Reagan uprising is not censorship
Scores of Americans recently exercised their right of free speech and persuaded CBS not to run a mean-spirited and false miniseries about former President Ronald Reagan and his wife, Nancy. Yet to listen to the howls from the liberal left, one would think that such citizen action was crass censorship—dangerous and hostile to our civil liberties.
The fury began after The New York Times revealed that the CBS miniseries, The Reagans, would be a hatchet job on Reagan, his wife and his administration.
With the help of the Internet, talk radio and cable television, Americans across this nation spoke out and inundated CBS, Viacom and their advertisers’ offices with phone calls, letters and e-mails of protest.

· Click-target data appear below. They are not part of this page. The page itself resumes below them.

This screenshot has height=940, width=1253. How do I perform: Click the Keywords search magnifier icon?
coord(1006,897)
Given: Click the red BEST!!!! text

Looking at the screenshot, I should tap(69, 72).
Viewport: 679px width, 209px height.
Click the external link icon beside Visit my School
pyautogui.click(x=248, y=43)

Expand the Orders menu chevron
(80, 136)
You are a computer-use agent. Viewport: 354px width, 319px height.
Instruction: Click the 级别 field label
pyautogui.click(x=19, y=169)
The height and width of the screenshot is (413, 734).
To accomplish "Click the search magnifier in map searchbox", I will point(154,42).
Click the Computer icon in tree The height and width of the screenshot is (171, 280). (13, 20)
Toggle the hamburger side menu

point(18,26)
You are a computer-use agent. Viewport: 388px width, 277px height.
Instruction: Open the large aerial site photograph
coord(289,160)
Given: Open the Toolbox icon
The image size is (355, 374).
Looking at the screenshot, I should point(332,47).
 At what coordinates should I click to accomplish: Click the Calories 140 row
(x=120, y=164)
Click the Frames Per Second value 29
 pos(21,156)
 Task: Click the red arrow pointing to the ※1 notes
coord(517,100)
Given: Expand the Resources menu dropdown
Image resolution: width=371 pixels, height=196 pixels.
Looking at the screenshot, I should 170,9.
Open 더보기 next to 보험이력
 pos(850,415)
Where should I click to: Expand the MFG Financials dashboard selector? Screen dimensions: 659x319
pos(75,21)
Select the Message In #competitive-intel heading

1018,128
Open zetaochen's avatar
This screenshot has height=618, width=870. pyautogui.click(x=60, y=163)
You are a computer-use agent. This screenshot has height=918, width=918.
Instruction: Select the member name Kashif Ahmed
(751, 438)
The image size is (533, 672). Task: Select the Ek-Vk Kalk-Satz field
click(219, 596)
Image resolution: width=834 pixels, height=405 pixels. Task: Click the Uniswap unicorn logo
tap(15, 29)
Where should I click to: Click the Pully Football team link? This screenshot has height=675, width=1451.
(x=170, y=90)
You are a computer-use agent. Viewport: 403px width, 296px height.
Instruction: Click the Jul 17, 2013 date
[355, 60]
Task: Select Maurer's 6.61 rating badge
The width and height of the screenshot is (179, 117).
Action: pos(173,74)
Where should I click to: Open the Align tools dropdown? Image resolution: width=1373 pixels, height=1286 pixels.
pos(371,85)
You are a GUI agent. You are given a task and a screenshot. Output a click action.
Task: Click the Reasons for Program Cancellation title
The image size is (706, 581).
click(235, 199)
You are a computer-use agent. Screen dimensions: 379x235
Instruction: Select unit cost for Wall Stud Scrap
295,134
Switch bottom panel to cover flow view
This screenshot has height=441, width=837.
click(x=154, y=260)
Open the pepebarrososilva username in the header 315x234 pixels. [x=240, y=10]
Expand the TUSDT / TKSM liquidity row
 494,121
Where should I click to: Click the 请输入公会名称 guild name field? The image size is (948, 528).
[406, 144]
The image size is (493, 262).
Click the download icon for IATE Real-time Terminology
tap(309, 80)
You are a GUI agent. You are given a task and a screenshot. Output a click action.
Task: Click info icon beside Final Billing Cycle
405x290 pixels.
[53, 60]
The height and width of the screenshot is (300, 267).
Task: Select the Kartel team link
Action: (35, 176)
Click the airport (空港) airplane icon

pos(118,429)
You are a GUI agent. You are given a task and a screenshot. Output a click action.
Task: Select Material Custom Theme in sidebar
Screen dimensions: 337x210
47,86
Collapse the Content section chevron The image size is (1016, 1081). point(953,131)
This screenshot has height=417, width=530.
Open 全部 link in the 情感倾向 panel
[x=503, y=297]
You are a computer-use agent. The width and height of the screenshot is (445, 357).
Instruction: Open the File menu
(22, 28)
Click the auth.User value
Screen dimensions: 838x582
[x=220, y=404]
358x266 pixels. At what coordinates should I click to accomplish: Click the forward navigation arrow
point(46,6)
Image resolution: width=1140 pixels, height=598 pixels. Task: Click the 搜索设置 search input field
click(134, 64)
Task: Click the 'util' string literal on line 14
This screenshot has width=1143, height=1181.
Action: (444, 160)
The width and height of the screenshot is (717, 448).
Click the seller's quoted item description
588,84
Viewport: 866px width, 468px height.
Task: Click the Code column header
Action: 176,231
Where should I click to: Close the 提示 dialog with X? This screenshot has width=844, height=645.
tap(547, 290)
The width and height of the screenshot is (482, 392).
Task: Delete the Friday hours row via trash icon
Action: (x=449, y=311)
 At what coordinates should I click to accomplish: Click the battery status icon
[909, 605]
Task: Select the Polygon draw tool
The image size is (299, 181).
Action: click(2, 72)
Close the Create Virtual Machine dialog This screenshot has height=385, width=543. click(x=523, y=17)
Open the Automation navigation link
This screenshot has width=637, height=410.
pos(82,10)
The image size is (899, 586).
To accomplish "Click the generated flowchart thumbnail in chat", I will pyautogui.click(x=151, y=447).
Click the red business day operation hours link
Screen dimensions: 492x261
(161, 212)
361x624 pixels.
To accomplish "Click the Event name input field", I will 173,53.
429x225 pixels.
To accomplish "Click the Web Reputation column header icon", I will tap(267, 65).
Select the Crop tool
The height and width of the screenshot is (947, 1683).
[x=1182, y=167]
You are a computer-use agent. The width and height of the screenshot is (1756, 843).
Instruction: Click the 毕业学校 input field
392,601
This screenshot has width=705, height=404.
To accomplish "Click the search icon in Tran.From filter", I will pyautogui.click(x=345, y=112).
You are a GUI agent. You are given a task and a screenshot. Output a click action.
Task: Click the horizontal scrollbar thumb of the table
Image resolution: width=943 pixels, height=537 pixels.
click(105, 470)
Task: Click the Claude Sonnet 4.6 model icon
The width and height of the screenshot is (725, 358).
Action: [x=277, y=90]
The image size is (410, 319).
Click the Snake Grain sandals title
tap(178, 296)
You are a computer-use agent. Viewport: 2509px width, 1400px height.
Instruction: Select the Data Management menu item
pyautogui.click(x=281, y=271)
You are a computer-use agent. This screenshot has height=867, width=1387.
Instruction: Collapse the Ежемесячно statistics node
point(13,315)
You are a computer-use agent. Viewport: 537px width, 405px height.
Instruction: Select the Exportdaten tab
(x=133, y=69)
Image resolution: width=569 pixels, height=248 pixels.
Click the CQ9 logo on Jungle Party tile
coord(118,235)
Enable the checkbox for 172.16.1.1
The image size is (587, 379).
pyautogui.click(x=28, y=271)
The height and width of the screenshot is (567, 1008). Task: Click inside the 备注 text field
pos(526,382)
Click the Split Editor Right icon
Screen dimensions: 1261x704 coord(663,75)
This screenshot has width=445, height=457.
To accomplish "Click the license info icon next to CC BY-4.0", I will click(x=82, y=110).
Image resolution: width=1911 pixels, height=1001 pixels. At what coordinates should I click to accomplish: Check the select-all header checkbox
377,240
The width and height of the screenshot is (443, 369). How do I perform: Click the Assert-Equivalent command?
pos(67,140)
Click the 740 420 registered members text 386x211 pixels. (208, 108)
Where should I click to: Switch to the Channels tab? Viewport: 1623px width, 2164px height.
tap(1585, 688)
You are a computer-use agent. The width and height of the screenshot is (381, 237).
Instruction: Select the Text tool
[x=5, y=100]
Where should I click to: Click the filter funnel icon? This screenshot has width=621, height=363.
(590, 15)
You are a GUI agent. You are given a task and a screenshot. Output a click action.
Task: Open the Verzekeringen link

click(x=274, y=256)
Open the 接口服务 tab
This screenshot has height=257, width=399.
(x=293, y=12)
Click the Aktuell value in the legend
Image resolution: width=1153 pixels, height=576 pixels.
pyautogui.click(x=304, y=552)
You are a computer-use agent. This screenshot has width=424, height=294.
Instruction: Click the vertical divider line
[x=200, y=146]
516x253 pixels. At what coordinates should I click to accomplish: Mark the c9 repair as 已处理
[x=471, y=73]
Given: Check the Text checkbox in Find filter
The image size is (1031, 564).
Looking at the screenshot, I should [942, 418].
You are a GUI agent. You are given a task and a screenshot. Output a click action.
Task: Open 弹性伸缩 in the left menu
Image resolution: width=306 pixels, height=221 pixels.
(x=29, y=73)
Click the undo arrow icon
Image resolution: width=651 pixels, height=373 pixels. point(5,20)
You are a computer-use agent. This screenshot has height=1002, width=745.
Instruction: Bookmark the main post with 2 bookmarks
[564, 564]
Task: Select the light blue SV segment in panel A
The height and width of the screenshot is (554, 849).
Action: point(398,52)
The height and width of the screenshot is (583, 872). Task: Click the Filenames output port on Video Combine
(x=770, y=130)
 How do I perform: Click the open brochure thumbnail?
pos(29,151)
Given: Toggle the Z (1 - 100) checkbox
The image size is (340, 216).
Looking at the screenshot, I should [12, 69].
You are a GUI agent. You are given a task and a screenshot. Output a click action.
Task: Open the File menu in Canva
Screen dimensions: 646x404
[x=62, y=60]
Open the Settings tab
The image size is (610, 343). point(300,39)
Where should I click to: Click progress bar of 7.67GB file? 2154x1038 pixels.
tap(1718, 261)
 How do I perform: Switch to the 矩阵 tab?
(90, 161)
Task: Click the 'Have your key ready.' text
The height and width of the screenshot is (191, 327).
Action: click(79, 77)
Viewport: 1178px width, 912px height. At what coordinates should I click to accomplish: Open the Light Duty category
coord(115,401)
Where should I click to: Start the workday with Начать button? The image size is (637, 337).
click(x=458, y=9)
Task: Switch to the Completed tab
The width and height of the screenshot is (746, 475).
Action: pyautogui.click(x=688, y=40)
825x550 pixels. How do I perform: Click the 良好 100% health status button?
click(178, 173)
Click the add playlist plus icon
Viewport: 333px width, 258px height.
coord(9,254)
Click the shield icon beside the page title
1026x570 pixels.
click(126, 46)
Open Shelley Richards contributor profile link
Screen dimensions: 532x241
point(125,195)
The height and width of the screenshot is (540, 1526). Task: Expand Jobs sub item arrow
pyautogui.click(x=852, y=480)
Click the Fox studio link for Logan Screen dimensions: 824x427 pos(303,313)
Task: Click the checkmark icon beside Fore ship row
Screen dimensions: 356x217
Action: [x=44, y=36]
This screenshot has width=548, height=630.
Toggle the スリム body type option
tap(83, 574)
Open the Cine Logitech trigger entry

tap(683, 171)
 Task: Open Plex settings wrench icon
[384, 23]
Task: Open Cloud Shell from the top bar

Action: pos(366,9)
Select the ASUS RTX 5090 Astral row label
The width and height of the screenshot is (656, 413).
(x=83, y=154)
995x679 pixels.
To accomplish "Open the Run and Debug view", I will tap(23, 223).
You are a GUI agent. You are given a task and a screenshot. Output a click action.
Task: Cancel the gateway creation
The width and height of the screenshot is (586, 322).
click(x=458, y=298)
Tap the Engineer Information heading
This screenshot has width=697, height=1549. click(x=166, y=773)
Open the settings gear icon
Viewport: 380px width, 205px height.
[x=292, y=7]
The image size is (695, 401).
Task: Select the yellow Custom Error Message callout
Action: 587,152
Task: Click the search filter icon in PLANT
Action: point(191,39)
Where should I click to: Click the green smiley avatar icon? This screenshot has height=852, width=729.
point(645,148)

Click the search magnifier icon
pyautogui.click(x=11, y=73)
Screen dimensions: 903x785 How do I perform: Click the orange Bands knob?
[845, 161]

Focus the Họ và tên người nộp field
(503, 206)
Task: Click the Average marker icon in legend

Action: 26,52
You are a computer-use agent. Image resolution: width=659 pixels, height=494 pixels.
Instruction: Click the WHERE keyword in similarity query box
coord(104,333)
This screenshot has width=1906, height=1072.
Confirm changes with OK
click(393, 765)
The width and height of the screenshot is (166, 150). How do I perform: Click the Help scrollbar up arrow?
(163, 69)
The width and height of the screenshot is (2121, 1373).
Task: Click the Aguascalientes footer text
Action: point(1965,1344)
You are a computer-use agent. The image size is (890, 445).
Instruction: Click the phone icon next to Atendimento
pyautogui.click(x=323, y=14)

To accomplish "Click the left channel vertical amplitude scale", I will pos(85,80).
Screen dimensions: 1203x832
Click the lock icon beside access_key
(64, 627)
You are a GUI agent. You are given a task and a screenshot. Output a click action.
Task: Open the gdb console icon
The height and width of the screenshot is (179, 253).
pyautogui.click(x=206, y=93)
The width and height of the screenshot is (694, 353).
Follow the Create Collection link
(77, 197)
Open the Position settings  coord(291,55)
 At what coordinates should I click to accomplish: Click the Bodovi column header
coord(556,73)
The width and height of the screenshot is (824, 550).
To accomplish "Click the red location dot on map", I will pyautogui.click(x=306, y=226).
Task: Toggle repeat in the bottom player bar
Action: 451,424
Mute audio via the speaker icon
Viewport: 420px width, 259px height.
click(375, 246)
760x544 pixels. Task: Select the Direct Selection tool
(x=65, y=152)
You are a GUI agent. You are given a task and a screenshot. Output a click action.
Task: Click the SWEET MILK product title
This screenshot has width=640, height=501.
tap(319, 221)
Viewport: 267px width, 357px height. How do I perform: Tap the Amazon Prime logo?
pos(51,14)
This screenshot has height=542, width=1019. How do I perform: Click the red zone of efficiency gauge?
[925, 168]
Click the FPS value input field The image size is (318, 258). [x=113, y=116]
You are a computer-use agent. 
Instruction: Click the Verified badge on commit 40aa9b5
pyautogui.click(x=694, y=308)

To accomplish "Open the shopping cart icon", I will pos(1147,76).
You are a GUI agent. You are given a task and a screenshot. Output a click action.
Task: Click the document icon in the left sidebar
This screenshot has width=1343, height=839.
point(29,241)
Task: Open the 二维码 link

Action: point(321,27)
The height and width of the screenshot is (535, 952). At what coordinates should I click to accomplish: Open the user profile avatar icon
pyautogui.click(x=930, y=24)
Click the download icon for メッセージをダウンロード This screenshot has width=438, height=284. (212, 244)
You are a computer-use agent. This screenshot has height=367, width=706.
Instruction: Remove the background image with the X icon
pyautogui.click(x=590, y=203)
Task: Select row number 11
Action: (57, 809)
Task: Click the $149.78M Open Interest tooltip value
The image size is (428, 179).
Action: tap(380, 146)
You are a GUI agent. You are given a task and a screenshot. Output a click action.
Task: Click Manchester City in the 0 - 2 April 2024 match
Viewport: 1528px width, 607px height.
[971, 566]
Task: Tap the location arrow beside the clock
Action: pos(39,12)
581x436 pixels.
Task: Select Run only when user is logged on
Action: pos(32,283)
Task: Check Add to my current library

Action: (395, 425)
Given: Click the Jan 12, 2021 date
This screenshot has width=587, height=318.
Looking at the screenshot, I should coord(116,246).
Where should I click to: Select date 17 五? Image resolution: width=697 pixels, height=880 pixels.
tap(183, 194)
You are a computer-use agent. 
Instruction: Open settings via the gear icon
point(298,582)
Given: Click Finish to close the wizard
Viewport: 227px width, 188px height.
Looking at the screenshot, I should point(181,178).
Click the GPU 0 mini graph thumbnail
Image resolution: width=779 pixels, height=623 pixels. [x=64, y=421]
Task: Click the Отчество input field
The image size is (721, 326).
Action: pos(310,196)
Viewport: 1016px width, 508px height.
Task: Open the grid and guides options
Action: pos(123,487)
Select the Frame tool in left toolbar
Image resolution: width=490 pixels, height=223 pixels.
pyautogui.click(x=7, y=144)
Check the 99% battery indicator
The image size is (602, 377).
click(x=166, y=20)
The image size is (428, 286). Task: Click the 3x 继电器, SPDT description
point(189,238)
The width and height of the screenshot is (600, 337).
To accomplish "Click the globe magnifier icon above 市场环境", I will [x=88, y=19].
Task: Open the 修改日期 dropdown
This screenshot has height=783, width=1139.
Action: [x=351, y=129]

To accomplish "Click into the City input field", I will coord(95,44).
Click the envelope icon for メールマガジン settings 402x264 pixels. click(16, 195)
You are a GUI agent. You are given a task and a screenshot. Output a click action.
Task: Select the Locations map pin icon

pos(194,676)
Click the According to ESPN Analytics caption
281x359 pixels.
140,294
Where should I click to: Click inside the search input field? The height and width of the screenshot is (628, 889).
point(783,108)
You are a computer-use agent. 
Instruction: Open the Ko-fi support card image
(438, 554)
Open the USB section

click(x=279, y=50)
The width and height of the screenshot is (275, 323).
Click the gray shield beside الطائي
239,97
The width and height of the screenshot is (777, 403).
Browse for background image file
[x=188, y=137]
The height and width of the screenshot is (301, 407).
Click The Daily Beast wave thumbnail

CBS was overwhelmed by the uproar and decided not to air the miniseries, even admitting the miniseries was unfair. But parent company Viacom went forward with the production to milk it for every dollar the company could, announcing that the program would air on the Viacom-owned Showtime cable network.
Viacom’s willingness to do anything for financial gain resulted in a continuing campaign by the Defend Reagan Committee. Thousands have canceled their Showtime subscriptions, others have complained to their cable operators, and some have even dumped their Viacom stock.
This is precisely the action one would hope for and expect from an engaged, active and free public. But, to liberals who relished in the thought of seeing Reagan smeared, it is nothing more than censorship.
Forget for a moment that true censorship would involve action by the government to dictate what could and couldn’t be shown on either CBS or Showtime, not an economic boycott by private citizens.
Those who are crying foul don’t really believe their own spin that this popular uprising is censorship. They just cannot believe that there has been such strong opposition by the American public to seeing a prominent conservative leader defamed by malicious slander.
This is intriguing, given the left’s recent glee at organizing almost-identical protests against the now-canceled Dr. Laura TV show. Apparently, the shoe doesn’t fit so well on the other foot.
The fact that we have the right to voice our protest and the right to tell companies we will take our business elsewhere is something that defines a core greatness in our American tradition. It is something I am most thankful for, and I hope you are, too.